| Work request |
The answer is every line in the data below that contains the word "Лотки".

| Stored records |
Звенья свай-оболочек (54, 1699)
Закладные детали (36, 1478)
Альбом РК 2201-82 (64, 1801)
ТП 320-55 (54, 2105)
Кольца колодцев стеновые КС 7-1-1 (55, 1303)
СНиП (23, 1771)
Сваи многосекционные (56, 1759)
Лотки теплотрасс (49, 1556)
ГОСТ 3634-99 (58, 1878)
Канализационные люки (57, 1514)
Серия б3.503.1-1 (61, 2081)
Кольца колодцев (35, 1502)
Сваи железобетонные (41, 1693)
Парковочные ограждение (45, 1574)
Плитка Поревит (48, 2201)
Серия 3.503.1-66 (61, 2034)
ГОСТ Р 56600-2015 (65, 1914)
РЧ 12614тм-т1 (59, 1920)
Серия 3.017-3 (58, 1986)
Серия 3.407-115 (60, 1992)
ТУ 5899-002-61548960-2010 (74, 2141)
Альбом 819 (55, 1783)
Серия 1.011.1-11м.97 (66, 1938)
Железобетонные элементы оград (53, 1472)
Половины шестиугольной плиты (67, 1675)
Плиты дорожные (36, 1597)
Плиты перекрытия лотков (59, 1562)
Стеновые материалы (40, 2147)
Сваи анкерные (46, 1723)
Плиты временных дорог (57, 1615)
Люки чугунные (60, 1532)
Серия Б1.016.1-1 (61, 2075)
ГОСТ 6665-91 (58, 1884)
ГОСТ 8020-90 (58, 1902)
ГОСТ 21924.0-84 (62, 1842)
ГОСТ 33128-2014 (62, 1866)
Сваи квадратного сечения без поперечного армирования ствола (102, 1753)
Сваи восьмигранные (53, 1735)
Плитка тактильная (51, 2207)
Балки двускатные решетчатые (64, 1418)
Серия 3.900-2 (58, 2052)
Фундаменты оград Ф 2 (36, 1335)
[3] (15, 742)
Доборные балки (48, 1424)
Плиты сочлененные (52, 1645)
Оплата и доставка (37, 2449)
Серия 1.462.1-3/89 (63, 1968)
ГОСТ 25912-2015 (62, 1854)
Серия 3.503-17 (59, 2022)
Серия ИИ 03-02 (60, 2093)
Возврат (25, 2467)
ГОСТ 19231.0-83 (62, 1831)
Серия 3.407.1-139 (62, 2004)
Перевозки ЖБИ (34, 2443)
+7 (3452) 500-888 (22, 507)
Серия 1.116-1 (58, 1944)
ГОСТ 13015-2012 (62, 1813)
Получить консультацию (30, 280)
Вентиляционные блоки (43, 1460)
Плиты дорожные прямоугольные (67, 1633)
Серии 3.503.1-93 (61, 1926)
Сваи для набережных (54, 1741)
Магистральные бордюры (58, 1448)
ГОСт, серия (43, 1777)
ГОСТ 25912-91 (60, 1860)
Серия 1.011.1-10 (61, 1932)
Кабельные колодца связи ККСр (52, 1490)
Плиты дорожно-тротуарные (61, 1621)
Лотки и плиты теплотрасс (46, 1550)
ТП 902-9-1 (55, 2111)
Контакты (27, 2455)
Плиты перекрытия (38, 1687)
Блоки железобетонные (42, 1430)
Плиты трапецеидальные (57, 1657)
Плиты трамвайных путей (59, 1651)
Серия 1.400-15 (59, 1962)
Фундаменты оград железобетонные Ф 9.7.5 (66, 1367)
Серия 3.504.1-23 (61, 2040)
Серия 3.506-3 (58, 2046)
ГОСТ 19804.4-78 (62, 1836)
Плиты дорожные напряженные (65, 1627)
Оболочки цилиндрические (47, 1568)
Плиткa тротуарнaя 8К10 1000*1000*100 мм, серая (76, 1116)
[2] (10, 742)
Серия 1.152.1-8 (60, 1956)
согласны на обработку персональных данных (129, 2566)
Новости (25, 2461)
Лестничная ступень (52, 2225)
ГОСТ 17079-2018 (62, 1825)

| Expected answer |
Лотки теплотрасс (49, 1556)
Лотки и плиты теплотрасс (46, 1550)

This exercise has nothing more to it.